** Opening Supplied material block **

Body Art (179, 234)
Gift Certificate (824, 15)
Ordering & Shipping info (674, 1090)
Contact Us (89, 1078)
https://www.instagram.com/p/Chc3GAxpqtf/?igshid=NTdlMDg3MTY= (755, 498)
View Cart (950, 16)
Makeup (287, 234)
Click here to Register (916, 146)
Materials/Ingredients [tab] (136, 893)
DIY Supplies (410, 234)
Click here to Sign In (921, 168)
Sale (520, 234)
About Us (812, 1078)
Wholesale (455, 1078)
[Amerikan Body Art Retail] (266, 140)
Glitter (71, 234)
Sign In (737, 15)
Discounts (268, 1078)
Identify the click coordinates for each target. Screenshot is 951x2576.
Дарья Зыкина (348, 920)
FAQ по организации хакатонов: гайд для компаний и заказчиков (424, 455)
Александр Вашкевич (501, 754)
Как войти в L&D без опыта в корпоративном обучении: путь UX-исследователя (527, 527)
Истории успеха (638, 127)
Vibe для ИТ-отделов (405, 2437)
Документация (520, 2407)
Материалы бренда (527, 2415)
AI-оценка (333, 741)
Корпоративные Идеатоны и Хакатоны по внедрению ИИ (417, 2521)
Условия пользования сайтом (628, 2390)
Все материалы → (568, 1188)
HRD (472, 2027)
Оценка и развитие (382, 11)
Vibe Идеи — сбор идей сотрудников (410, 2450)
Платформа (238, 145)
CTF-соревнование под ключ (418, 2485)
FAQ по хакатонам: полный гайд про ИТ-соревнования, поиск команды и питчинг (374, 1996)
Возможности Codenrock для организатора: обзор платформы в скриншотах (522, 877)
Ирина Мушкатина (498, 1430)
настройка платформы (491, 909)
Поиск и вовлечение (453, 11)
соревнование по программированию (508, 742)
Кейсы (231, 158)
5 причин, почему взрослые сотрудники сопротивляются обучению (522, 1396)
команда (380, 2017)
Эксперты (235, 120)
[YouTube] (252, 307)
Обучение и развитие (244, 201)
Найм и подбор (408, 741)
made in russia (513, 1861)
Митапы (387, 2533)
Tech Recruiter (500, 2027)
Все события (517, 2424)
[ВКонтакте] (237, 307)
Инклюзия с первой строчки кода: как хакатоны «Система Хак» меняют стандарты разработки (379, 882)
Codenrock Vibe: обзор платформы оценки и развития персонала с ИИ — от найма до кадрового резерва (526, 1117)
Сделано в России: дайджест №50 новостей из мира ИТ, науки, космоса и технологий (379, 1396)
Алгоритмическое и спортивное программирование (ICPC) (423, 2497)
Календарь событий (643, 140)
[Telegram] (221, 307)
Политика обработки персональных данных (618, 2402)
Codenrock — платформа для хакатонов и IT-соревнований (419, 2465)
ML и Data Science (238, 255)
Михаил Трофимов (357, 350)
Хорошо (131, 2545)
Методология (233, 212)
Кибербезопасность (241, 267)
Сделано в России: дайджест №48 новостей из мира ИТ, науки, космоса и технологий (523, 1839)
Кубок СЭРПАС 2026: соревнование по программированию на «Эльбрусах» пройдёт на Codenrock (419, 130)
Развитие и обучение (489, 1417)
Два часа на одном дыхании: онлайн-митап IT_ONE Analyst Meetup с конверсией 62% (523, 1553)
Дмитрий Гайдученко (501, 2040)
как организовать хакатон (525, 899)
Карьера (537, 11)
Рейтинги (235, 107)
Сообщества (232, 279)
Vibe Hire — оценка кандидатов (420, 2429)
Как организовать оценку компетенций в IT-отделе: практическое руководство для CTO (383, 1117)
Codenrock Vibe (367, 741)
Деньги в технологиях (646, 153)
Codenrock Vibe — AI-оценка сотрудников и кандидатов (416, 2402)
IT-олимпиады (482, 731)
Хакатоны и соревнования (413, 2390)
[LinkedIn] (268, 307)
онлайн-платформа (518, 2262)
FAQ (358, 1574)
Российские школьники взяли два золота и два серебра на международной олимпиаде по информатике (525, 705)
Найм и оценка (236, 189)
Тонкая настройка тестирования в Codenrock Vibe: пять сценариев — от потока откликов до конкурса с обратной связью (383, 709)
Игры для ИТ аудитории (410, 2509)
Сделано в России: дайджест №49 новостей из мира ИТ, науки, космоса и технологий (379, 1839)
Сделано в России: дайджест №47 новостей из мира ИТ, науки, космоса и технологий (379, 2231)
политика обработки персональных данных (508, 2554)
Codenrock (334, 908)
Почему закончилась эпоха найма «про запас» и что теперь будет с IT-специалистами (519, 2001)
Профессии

** Closing Supplied material block **

Which lines above run from the one containing "FAQ по хакатонам: полный" to the one containing "[ВКонтакте] (237, 307)"? Give them again exactly, both ends included.

FAQ по хакатонам: полный гайд про ИТ-соревнования, поиск команды и питчинг (374, 1996)
Возможности Codenrock для организатора: обзор платформы в скриншотах (522, 877)
Ирина Мушкатина (498, 1430)
настройка платформы (491, 909)
Поиск и вовлечение (453, 11)
соревнование по программированию (508, 742)
Кейсы (231, 158)
5 причин, почему взрослые сотрудники сопротивляются обучению (522, 1396)
команда (380, 2017)
Эксперты (235, 120)
[YouTube] (252, 307)
Обучение и развитие (244, 201)
Найм и подбор (408, 741)
made in russia (513, 1861)
Митапы (387, 2533)
Tech Recruiter (500, 2027)
Все события (517, 2424)
[ВКонтакте] (237, 307)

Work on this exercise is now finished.